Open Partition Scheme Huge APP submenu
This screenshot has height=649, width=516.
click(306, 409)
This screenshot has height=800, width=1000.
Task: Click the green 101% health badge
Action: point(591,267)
• • • • •
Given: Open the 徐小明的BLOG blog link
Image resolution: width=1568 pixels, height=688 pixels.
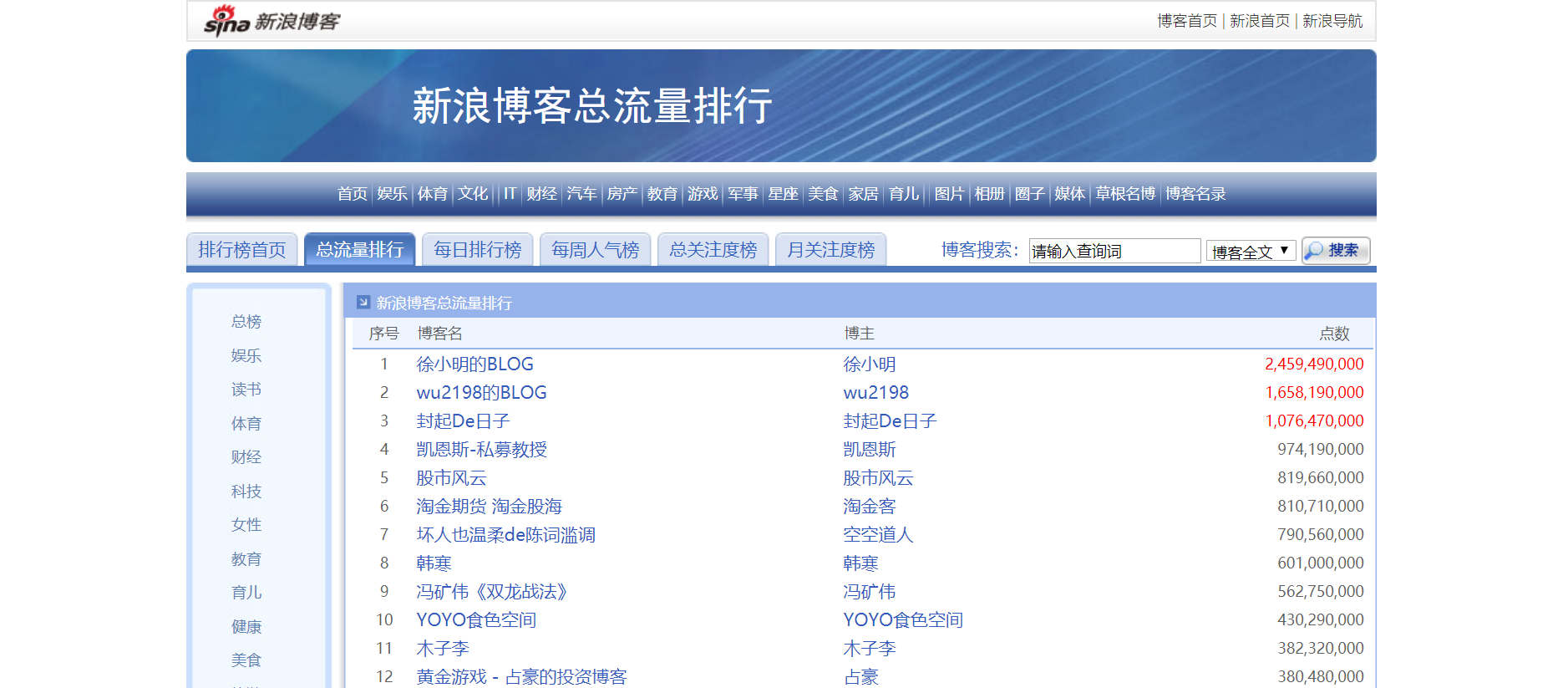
• • • • •
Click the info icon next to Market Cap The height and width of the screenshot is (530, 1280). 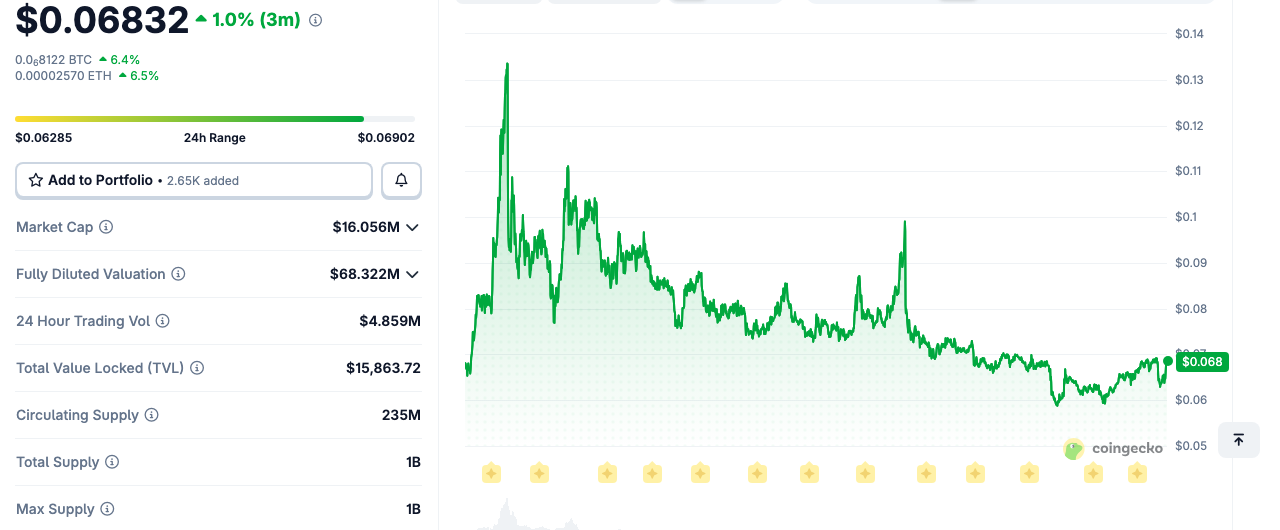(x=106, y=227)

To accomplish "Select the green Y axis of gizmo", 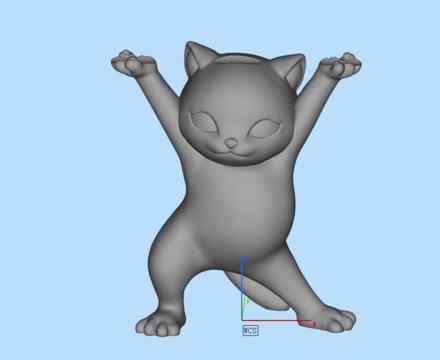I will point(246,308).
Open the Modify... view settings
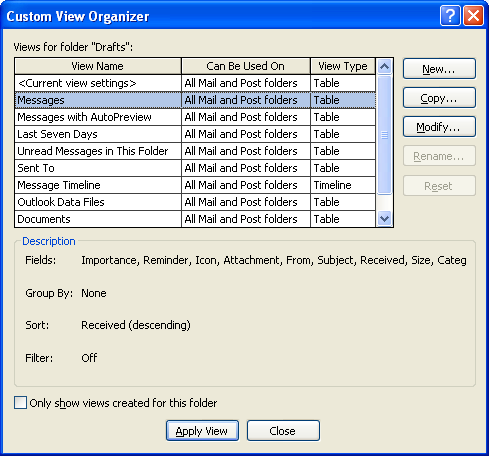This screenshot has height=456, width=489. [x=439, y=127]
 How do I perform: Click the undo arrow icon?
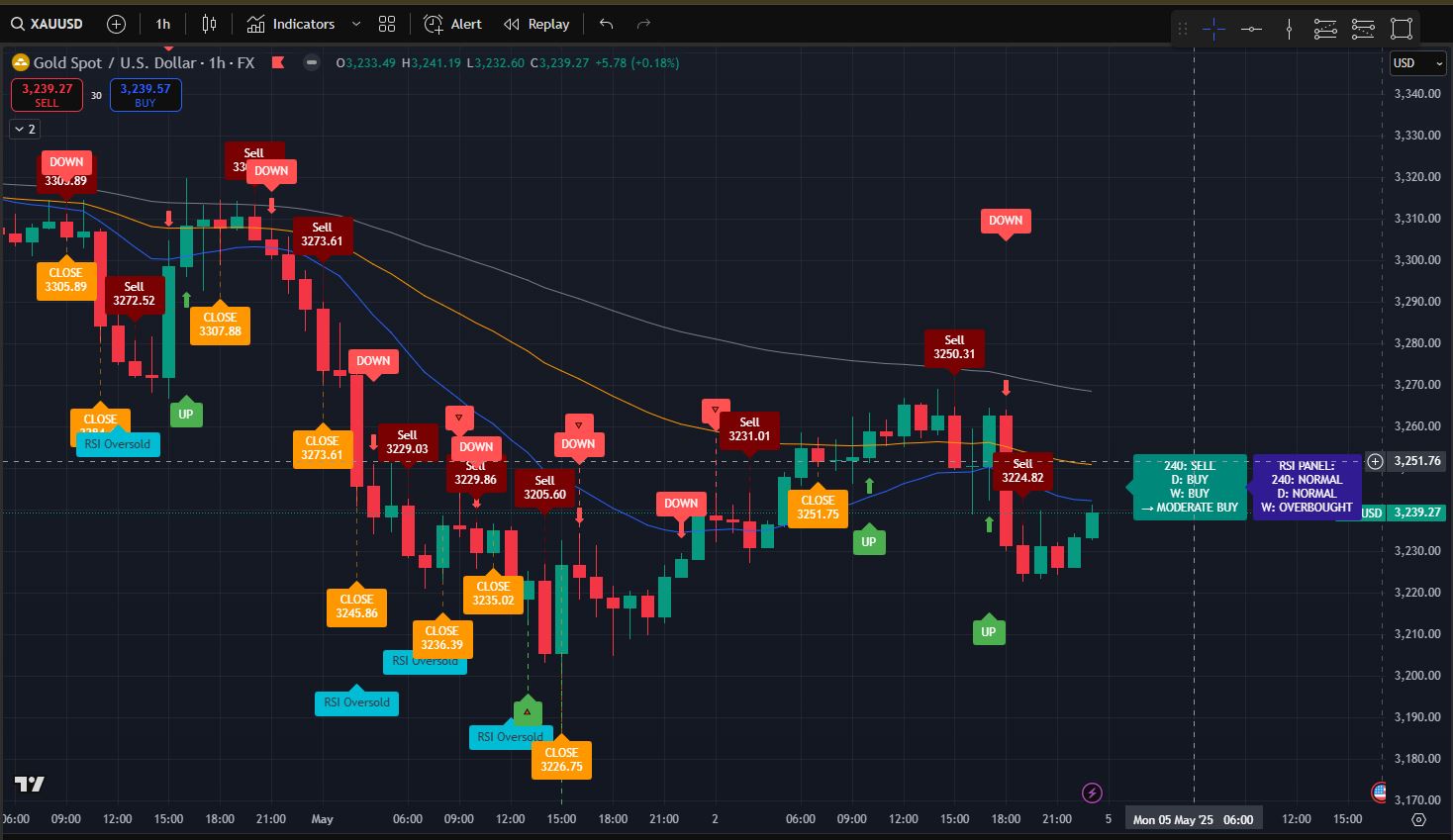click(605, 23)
• • • • •
Work task: Starting at the line above that contains "Given: Open the 徐小明的BLOG blog link", repeat each line exactly up to and including the line that contains "Image resolution: width=1568", and stop there.

Answer to this problem:
Given: Open the 徐小明的BLOG blog link
Image resolution: width=1568 pixels, height=688 pixels.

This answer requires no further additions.